In view of the foregoing, we find that the award enforces a contract provision that was negotiated pursuant to section 7106(b). We therefore proceed to the prong II analysis.
3. The Award Does Not Reconstruct What the Agency Would Have Done If it Had Acted Properly
The Arbitrator found that the Agency violated the CBA by the manner in which it redeployed personnel. Under the circumstances here, the CBA requires redeployment to be done on a competitive basis. The Arbitrator's remedy involved creating new positions, which is unrelated to what the Agency would have done if it had acted properly under the provision of the CBA providing for competitive redeployment. Therefore, the relief fails to reconstruct what the Agency would have done had it acted properly. Consequently, the award does not satisfy prong II of BEP and, as a result, is deficient.

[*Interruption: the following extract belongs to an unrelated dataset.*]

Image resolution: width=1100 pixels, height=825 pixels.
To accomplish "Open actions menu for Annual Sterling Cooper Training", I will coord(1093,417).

Because the award fails to meet the reconstruction test of the second prong of BEP, the award must be set aside. However, such a result would leave the Union with no remedy for the violation found by the Arbitrator. Therefore, it is appropriate to remand this portion of the case to the parties, for resubmission to the Arbitrator to determine an appropriate remedy, if the parties cannot resolve the dispute. See V.A., Coatesville. Such a remedy must represent a reconstruction of what management would have done in the absence of a violation, consistent with law.(6)
This case is remanded to the parties with the direction that, absent settlement, the remedy issue should be submitted to the Arbitrator.

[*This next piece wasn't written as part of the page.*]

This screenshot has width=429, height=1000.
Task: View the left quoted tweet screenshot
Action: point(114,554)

1. The only exceptions are to the remedy. As no exceptions were filed to other portions of the award, those portions of the award are not before the Authority for consideration.

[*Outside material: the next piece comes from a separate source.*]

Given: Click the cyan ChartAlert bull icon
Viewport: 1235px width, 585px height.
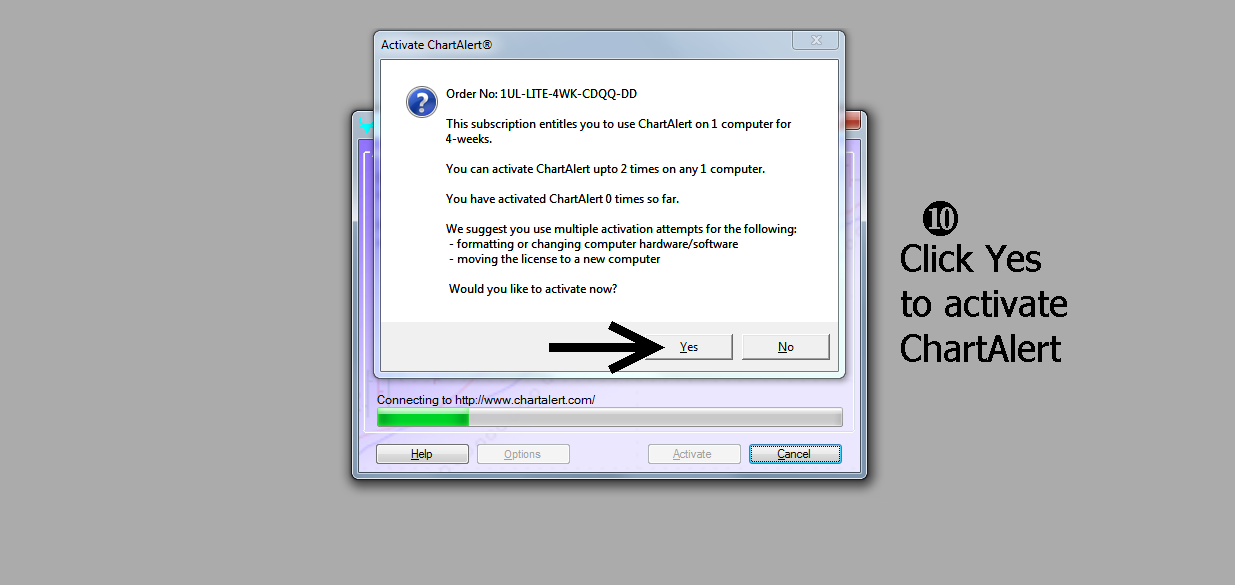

2. The relevant section of the CBA is Article 26 Merit Promotion, Section 3.B:
Section 3 - Applicability of Competitive Procedures
B. Reassignment/Changes to Lower Grade. Any selection to a position that provides specialized X-118 or X-118C experience that the employee does not already have and is required for subsequent promotion to a designated higher grade position and/or to a position with known promotion potential must be made on a competitive basis.
3. Conversely, the Arbitrator found that redeployment of the other six employees did not have to be made on a competitive basis, and did not violate the CBA, because they already possessed the experience that would be gained from service in the GS-12 paralegal position. There are no exceptions to that part of the Award.
4. The Arbitrator declined to order a return to the prior duty stations of the six employees who were reassigned, although he stated that it would be "legally sustainable" to do so because their selection violated the CBA. See Award, para. 4 at 24-5.
5. Because one section 7106(a) right is affected, we will proceed to prong II of the BEP analysis, without reviewing the other management rights contentions of the Agency.
6. It is well established that where a selection action did not conform to applicable requirements of law or a collective bargaining agreement, the arbitrator may order that the action be rerun. U.S. Small Business Administration, Atlanta, Georgia and American Federation of Government Employees, Local 3906, 37 FLRA 137, 143 (1990).